Pixel coordinate grounding data
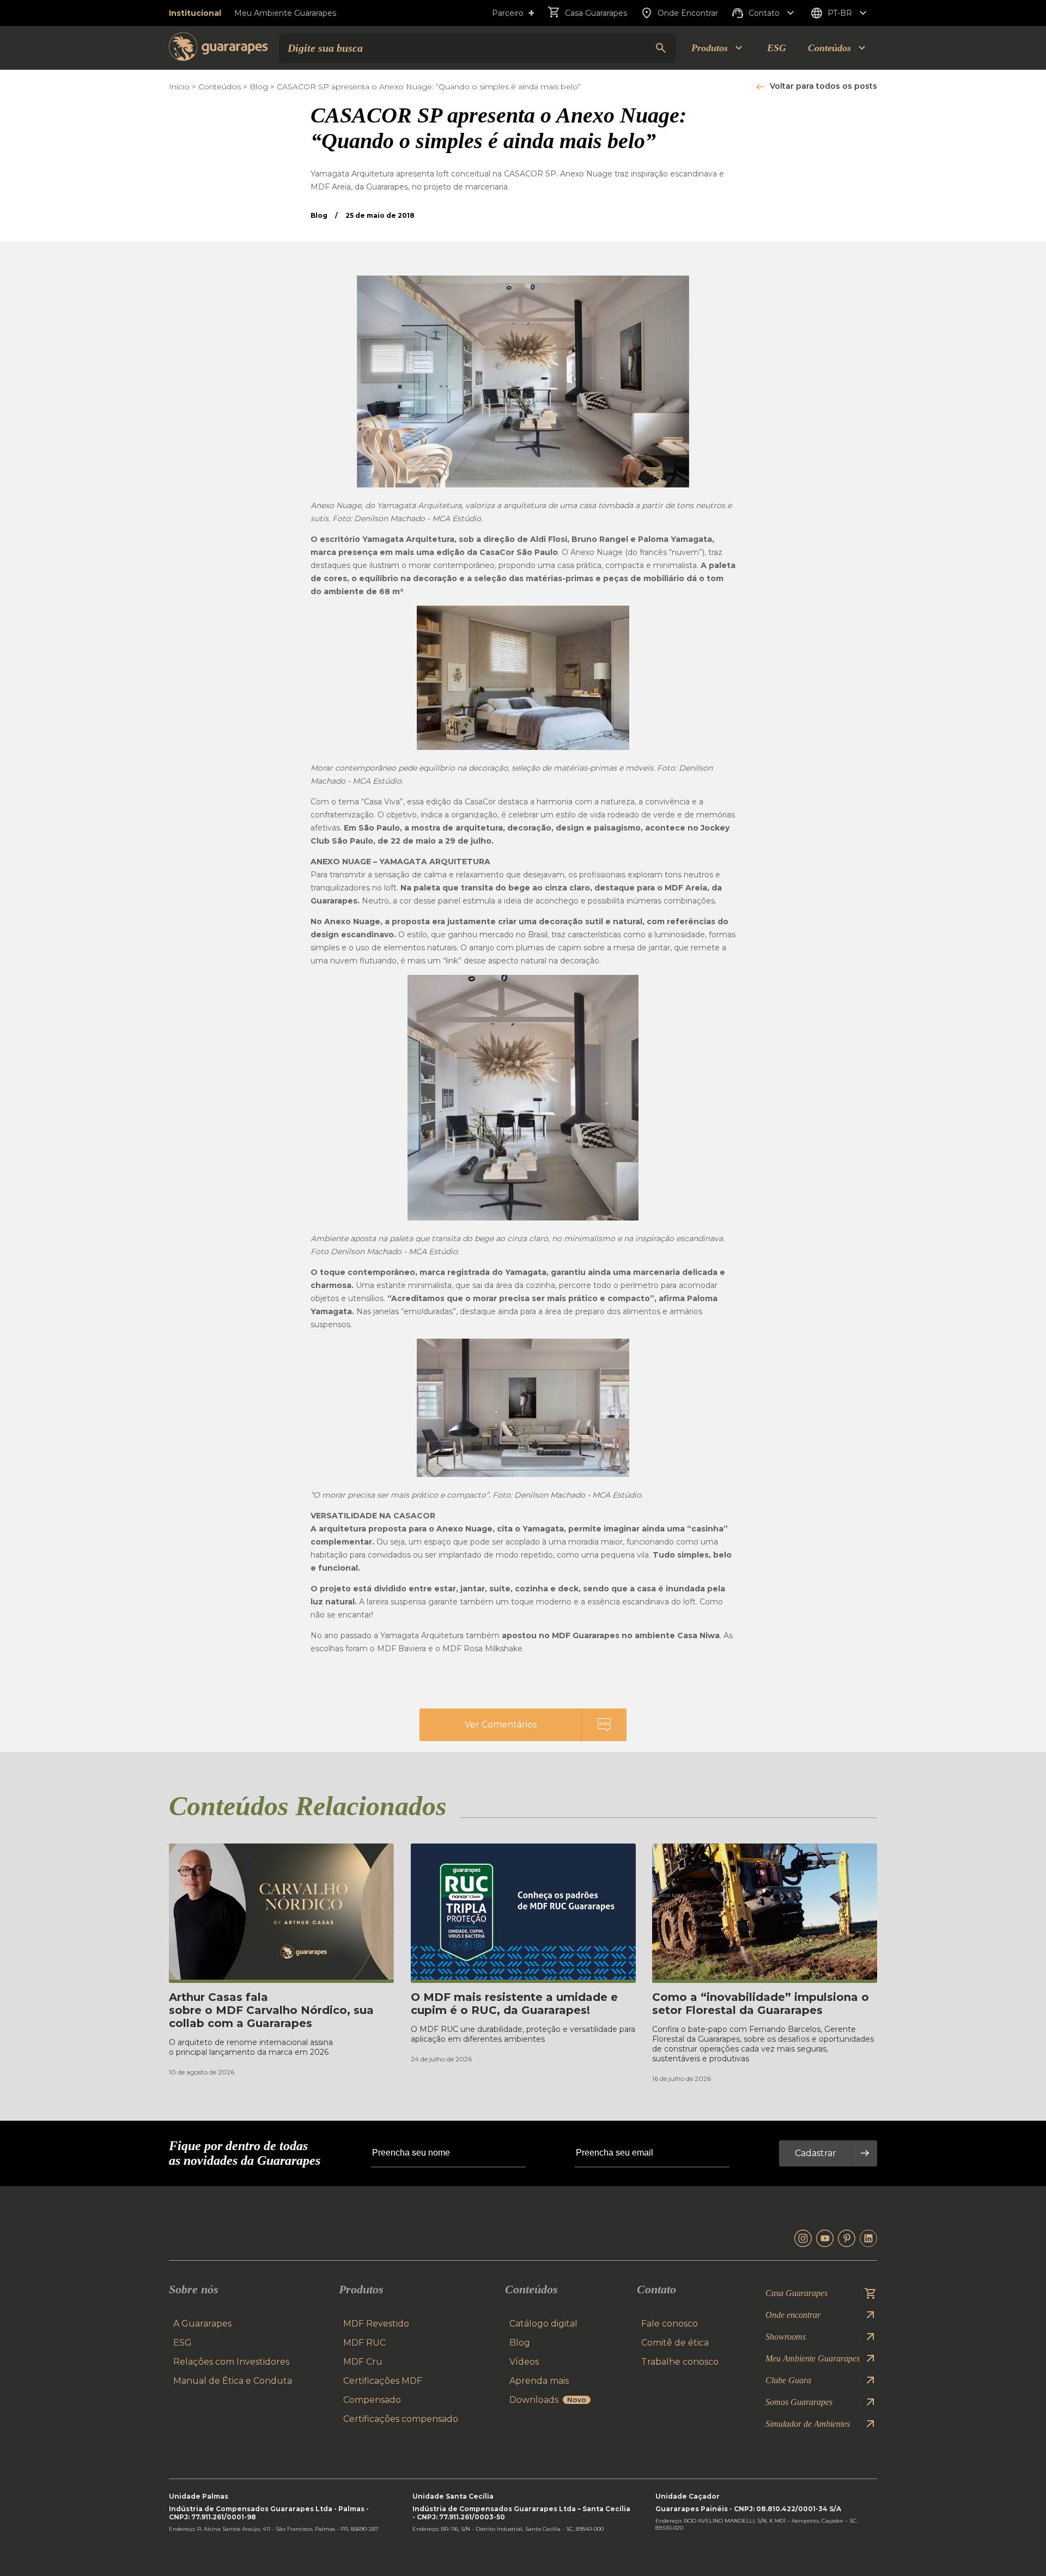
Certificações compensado (400, 2419)
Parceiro (513, 13)
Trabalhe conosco (680, 2362)
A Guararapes (202, 2323)
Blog (259, 86)
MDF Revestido (376, 2323)
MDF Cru (362, 2362)
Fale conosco (669, 2323)
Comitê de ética (675, 2342)
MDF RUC (364, 2342)
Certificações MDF (382, 2381)
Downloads (547, 2400)
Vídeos (524, 2362)
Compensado (372, 2400)
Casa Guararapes (596, 13)
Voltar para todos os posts (823, 86)
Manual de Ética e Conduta (232, 2381)
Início (179, 86)
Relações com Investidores (231, 2362)
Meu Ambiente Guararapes (285, 13)
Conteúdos (219, 86)
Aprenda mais (539, 2381)
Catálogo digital (543, 2323)
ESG (776, 47)
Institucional (195, 13)
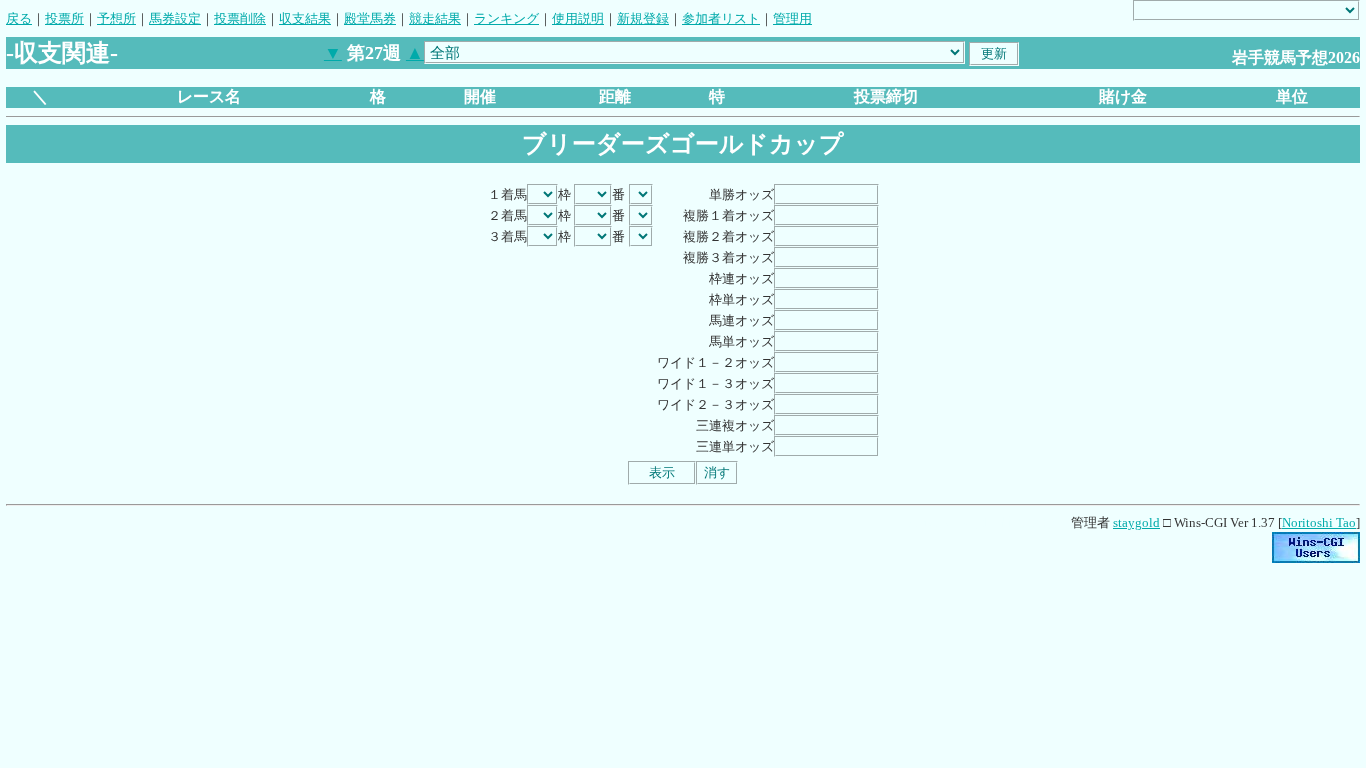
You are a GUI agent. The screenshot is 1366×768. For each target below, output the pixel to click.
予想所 (116, 18)
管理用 (792, 18)
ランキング (506, 18)
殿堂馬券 (370, 18)
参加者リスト (721, 18)
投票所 (64, 18)
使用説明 (578, 18)
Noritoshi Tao (1319, 522)
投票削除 (240, 18)
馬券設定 (175, 18)
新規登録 (643, 18)
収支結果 (305, 18)
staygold (1136, 522)
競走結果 (435, 18)
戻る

### THE PROBLEM
When a line in the records above contains the word "Guararapes", copy it.

### PROBLEM SOLUTION
A Guararapes (202, 2323)
Casa Guararapes (596, 13)
Meu Ambiente Guararapes (285, 13)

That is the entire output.